L-Arginine-Loaded Gold Nanocages Mitigates Myocardial Ischemia/Reperfusion Injury by Promoting NO Production and Maintaining Mitochondrial Functions

Abstract Nitric oxide (NO) has the potential to ameliorate myocardial ischemia/reperfusion injury (MI/RI), and has emerging as key molecular for drug design. However, NO can be oxidized to more toxic peroxynitrite in the presence of reactive oxygen species (ROS), and cause secondary damage to cardiomyocytes. Herein, L-Arginine-loaded selenium-coated gold nanocages (AASP) were designed and synthesized. AASP after PCM modification achieved cardiomyocytes-targeted recognition, enhanced cellular uptake and photoacoustic imaging in vitro and in vivo, which significantly inhibited oxygen glucose deprivation/re-oxygenation (OGD/R)-induced H9C2 cells cytotoxicity and apoptosis. Mechanism investigation revealed that Nano-selenium firstly exhausted ROS, which prevented NO oxidation. L-arginine (Arg) loaded in gold nanocore was catalyzed by nitric oxide synthase (eNOS) to produce NO, which in turn blocked ROS release by regulating mitochondrial permeability transition pore (mPTP) closing, which maintained mitochondria functions, inhibited apoptosis. AASP administration in vivo effectively improved myocardial functions and vascular remodeling, inhibited myocardial apoptosis and fibrosis, and eventually attenuated MI/RI of rats.
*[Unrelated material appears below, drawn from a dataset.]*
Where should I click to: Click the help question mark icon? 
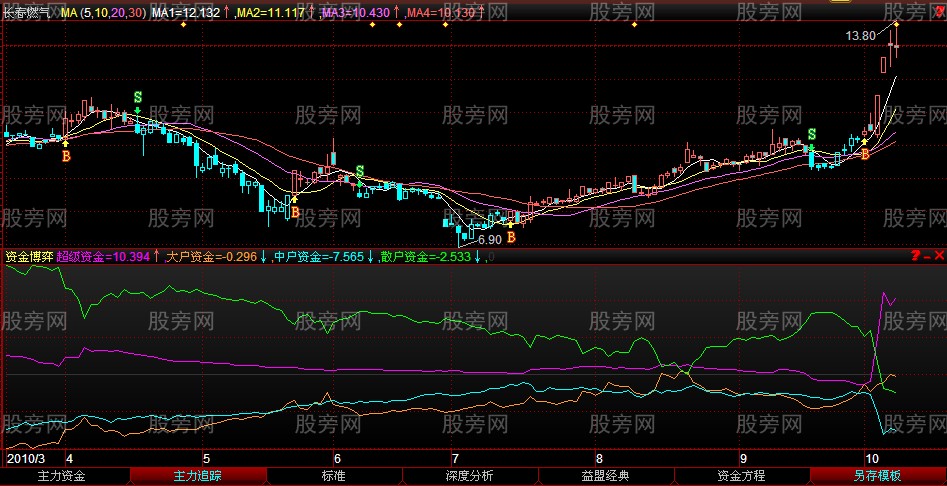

Transcriptomic analysis revealed that AASP relieved MI/RI of rats mainly by maintaining mitochondrial functions and regulating NO signal. Moreover, AASP showed good safety and biocompatibility in vivo. Taken together, our findings validated the rational design that L-Arginine-loaded selenium-gold nanocages ameliorated MI/RI of rats by promoting nitric oxide production and maintaining mitochondrial functions, which could be a more efficient way to treat MI/RI.